Poynting Vector Simulator — Plane Wave Power Flux

Visualize the electric field, magnetic field and Poynting vector of a plane electromagnetic wave in vacuum. Adjust amplitude, frequency, position and time to learn how much power an EM wave actually carries.

Parameters
Field amplitude E_0
V/m
Frequency f
MHz
Observation position z
m
Time t
ns

Vacuum assumed (c = 2.998×10⁸ m/s, Z_0 = 376.73 Ω). The wave propagates in the +z direction.

Results
Time-averaged intensity ⟨S⟩
Magnetic flux amplitude B_0
Wavelength λ
Instantaneous Poynting S(z,t)
Electric, Magnetic and Poynting Fields

Blue = electric field E_x / green = magnetic field H_y / red = Poynting S_z (yellow vertical line = observation z)

Theory & Key Formulas

A plane electromagnetic wave traveling in vacuum in the +z direction has perpendicular electric and magnetic fields oscillating in phase, and carries energy in the propagation direction.

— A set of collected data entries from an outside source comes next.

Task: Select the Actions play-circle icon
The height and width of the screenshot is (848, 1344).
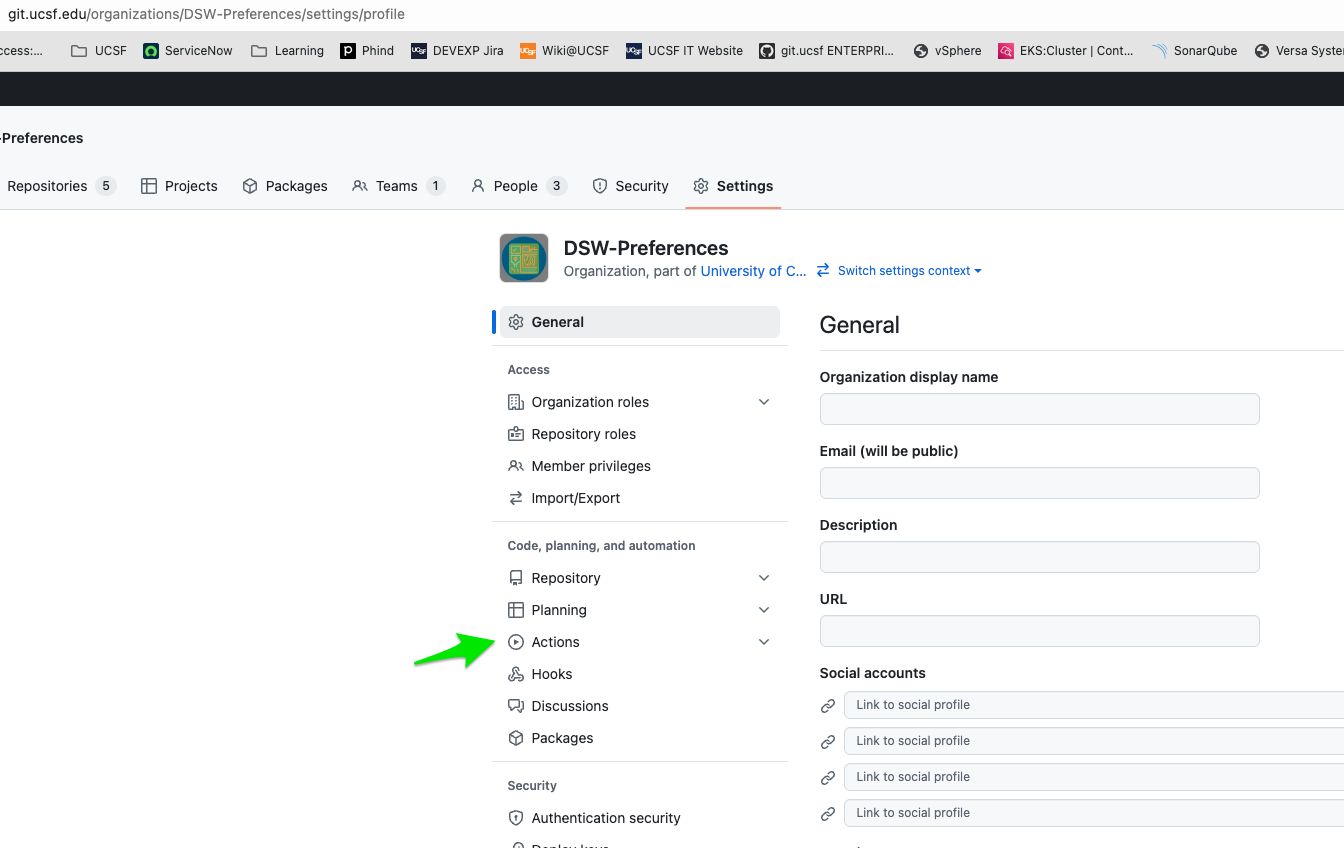Action: [x=515, y=642]
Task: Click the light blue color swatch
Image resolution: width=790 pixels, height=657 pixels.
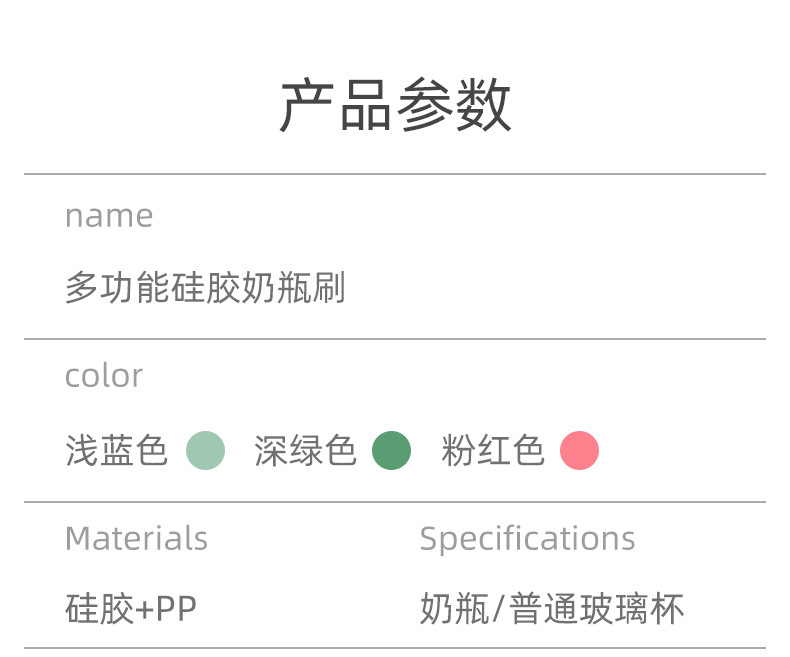Action: click(x=206, y=450)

Electric and magnetic fields (c is the speed of light in vacuum):

$$E_x(z,t) = E_0\cos(kz-\omega t),\quad B_y = E_x/c$$

Poynting vector (power flux density). Z_0 = μ_0·c is the vacuum impedance:

$$S_z = E_x H_y = \frac{E_x^2}{Z_0}$$

Time-averaged intensity (average of cos² is 1/2):

$$\langle S\rangle = \frac{E_0^2}{2Z_0} = \tfrac{1}{2}c\varepsilon_0 E_0^2$$

With k = 2π/λ and λ = c/f. For E_0 = 1000 V/m and f = 1 GHz, ⟨S⟩ ≈ 1327 W/m² — close to the solar constant 1361 W/m².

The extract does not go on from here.